Brophy has at least 100 young people on its books on any given month and around 30 young people a month who need crisis accommodation in Warrnambool.
They supply Private Rental Assistance Program packages to help set young people up in a home of their own, but with so little properties up for rent they find they are unable to use the funding.
"We are funded to deliver 50 packages but we could only deliver 35 last year because there's just not the rental properties," Ms Sanderson said.
According to the Australia Bureau of Statistics, 23.5 per cent of all regional Victorian households are renting.
Southern Grampians and Moyne Shire were included third and fourth in the top five local government areas with the greatest median annual rent increase in regional Victoria.

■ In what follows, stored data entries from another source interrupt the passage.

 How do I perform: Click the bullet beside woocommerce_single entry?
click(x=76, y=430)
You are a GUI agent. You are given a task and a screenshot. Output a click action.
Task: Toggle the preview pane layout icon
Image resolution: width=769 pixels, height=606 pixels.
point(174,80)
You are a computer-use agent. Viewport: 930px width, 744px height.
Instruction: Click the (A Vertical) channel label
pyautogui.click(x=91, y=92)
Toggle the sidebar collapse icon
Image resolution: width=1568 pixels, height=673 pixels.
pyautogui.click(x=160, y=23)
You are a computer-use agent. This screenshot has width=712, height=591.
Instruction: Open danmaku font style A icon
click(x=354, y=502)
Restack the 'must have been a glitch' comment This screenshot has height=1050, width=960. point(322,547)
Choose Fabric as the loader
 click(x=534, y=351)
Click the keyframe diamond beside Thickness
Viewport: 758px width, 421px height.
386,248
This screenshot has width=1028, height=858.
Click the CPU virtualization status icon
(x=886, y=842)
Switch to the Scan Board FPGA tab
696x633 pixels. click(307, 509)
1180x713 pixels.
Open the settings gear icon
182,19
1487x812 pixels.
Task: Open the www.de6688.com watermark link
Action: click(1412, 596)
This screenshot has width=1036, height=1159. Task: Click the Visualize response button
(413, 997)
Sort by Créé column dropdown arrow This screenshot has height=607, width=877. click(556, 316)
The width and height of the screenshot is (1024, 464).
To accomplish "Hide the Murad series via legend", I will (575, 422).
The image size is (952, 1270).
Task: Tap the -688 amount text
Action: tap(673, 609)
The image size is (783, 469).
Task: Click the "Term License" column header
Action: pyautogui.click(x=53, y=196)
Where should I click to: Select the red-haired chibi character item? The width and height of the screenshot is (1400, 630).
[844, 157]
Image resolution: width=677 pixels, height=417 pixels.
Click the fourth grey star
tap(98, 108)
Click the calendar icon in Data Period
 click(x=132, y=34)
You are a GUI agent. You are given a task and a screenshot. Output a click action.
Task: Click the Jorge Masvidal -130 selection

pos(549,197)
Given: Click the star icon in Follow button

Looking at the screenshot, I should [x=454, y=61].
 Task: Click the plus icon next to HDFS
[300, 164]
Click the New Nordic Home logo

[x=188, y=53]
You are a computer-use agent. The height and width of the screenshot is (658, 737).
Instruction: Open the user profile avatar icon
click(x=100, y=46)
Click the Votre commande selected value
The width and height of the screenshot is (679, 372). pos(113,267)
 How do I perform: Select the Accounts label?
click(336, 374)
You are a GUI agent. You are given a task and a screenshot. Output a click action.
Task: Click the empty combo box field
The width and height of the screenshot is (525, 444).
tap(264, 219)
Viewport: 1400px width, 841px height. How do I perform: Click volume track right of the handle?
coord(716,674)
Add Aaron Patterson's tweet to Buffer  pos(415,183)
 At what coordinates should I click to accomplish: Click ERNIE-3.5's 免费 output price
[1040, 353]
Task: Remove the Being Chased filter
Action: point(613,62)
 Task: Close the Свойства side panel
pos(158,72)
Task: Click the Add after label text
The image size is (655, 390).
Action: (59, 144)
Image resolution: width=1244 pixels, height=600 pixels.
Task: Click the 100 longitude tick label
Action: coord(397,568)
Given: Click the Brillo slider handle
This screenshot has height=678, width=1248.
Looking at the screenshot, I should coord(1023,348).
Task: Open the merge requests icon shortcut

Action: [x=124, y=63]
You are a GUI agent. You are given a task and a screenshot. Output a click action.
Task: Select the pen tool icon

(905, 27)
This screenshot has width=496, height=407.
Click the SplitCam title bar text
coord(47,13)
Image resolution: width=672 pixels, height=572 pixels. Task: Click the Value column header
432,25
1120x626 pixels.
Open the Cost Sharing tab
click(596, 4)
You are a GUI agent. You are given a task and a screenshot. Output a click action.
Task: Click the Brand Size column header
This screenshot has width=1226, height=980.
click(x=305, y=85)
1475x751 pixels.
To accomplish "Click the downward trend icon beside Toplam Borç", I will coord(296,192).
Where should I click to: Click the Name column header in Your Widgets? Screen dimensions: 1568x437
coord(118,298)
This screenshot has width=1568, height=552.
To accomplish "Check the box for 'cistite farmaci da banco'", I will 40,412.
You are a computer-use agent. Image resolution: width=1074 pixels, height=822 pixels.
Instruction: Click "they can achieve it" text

SalvoConnect Wimmera South West manager Lindsay Stow said the new rules could either help or hinder those looking to rent.
"It could potentially lead to landlords deciding not to invest any longer in the rental market but it could also mean those who do get into private rentals have greater protection and security," he said.
"This is always a very difficult time of year because the tourist influx means it's difficult trying to find short-term accommodation for people but also that longer-term tightening of the private rental market has impact the ability to get into accommodation.
"We had a lot of people in emergency accommodation motels as a result of the COVID situation but a lot had to move out by the end of November to make way for visitors.
"We've had a lot of demand."
Ray White Warrnambool property manager Aimee Purcell said the reforms wouldsee a fairer deal for renters.
"I think most of the reforms are pretty fair and reasonable things to expect of a rental property," she said.
"With the shortage of rentals here it's hard to say how they will affect that, there's the potential it could make it harder if some investors decide to sell their property. It could perhaps deter people.
"I think overall it's a good thing that will help renters get more settled in and feel more at home when they can do minor modifications.
"I think there are currently a lot of grey areas and things will become more black and white, making it far easier for renters and landlords."
She said with the vacancy rate sitting at zero it was looking like a tough year ahead for renters.
"We get multiple applications on all the properties we put up for rent unfortunately.
"The last two years it's been the same across the whole year, it doesn't die down and it doesn't seem to be slowing down at all.
"It's an ongoing problem in the area, not being able to secure a rental."
The regulations come into effect on March 29 and are part of the more than 130 rental reforms.
Craig Nixon, a principal lawyer at Tenants Victoria, says the rules should help to avoid disputes which can arise between tenants and landlords when they are uncertain as to where they stand under the law.
"Renters in regional areas have told us they can face a range of challenges, including limited access to services in their town which can enable some landlords and real estate agents to take advantage of the situation," he said.
"More broadly, we've also seen evidence recently that competition for already limited rental accommodation has increased as more people make a move from Melbourne to regional areas.
"This emerging trend has caused rental affordability to decrease in some areas and it's a worry."